Additionally, we aggregate the transaction data by customer ID to count the total number of transactions per customer. We then determine a high-frequency threshold as the 95th percentile of transaction frequency. Customers with transaction counts above this threshold are flagged for potential review as unusual patterns of activity.

As we calculate the 95th percentile of transaction frequencies, what we end up doing is setting a benchmark to identify the top 5% of customers with the highest transaction counts. These counts can be unusually high and may indicate potential structuring or smurfing activities (breaking up large transactions into smaller ones to avoid detection).
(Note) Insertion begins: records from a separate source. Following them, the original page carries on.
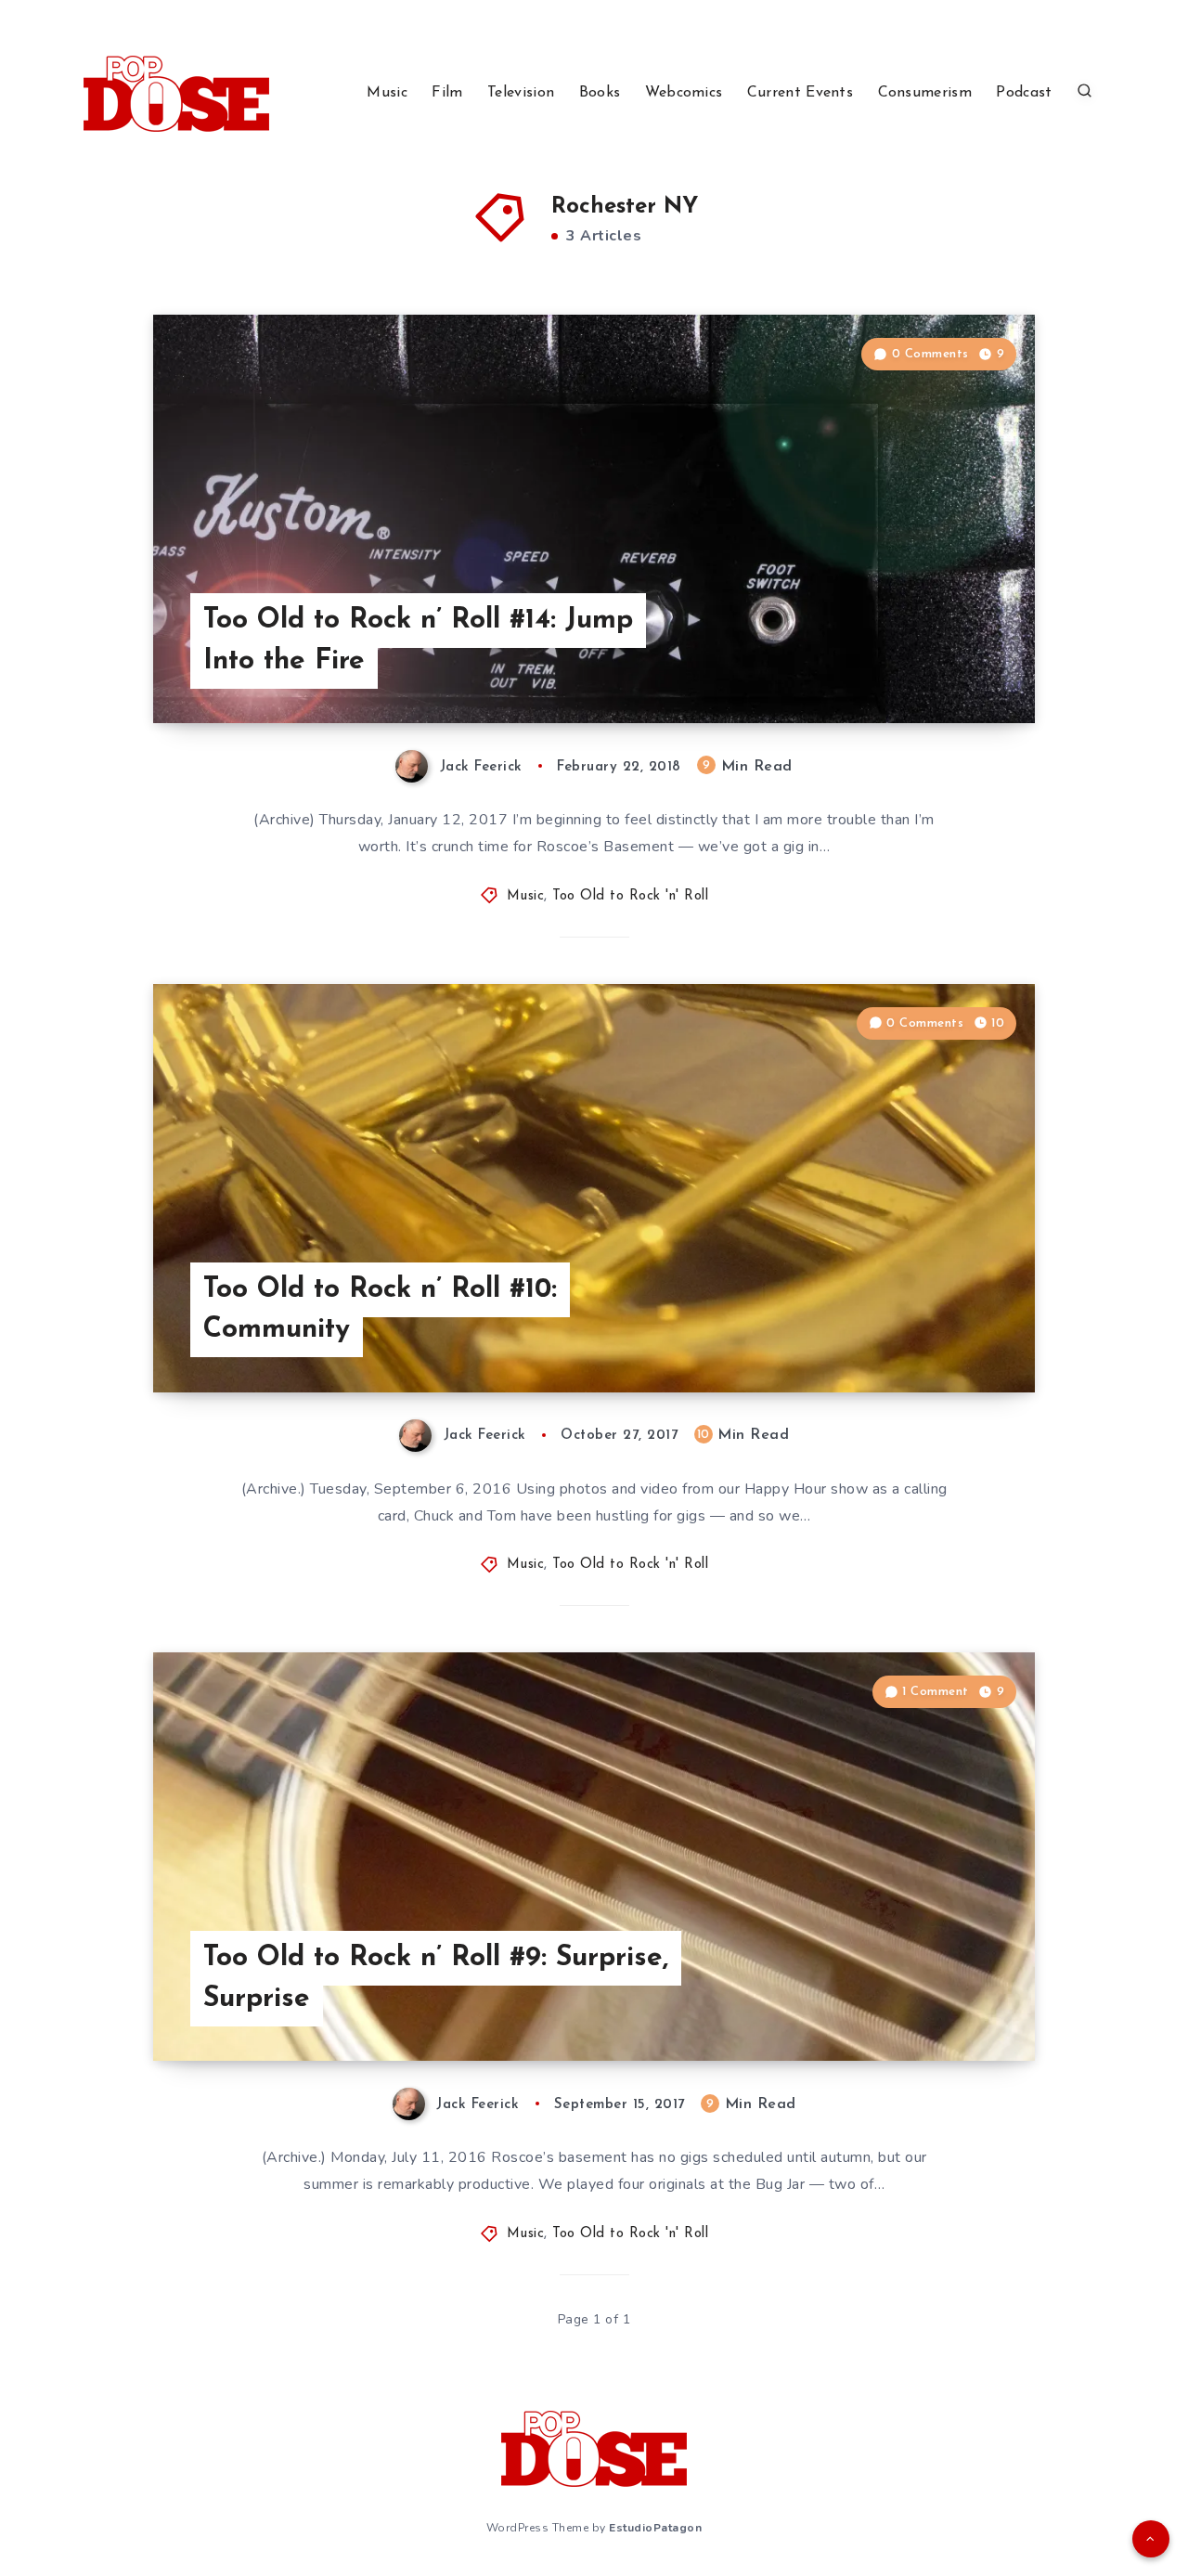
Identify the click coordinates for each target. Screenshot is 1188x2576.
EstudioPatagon (655, 2527)
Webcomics (684, 92)
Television (520, 92)
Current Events (800, 92)
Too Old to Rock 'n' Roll (630, 896)
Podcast (1024, 92)
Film (447, 92)
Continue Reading (948, 667)
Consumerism (925, 92)
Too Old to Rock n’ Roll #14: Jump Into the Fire (418, 641)
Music (387, 92)
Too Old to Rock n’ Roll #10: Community (380, 1310)
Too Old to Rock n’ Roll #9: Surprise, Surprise (435, 1978)
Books (600, 92)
customer_transactions = data.groupby("customer_id")["transaction_amount"].count()
high_freq_threshold = customer_transactions.quantile(0.95)
frequent_transactions = customer_transactions[customer_transactions > high_freq_threshold]

Output Results

Lastly, we print out the lists of transactions and customers that meet the criteria for being potentially suspicious. These outputs serve as a preliminary step for further investigation or review.

print("List of transactions exceeding the threshold:")
print(suspicious_transactions)

print("\nList of customers with high transaction frequency:")
print(frequent_transactions)

Overall, these analyses help identify potential red flags for money laundering:

High transaction amounts: Transactions exceeding the threshold might indicate attempts to move large sums of illicit funds in a single transaction to avoid detection.
High transaction frequency: Customers with an unusually high number of transactions compared to others could be involved in structuring, which is the process of breaking down large sums of money into smaller transactions to avoid triggering AML reporting requirements.

Conclusion

Together, these methods provide a robust way to screen for suspicious activities in financial transactions. By setting quantitative thresholds for what constitutes unusual activity—either in transaction size or frequency—financial institutions can effectively target their monitoring efforts, improving compliance and reducing the risk of facilitating illicit activities. This approach is an essential component of a comprehensive AML/KYC strategy.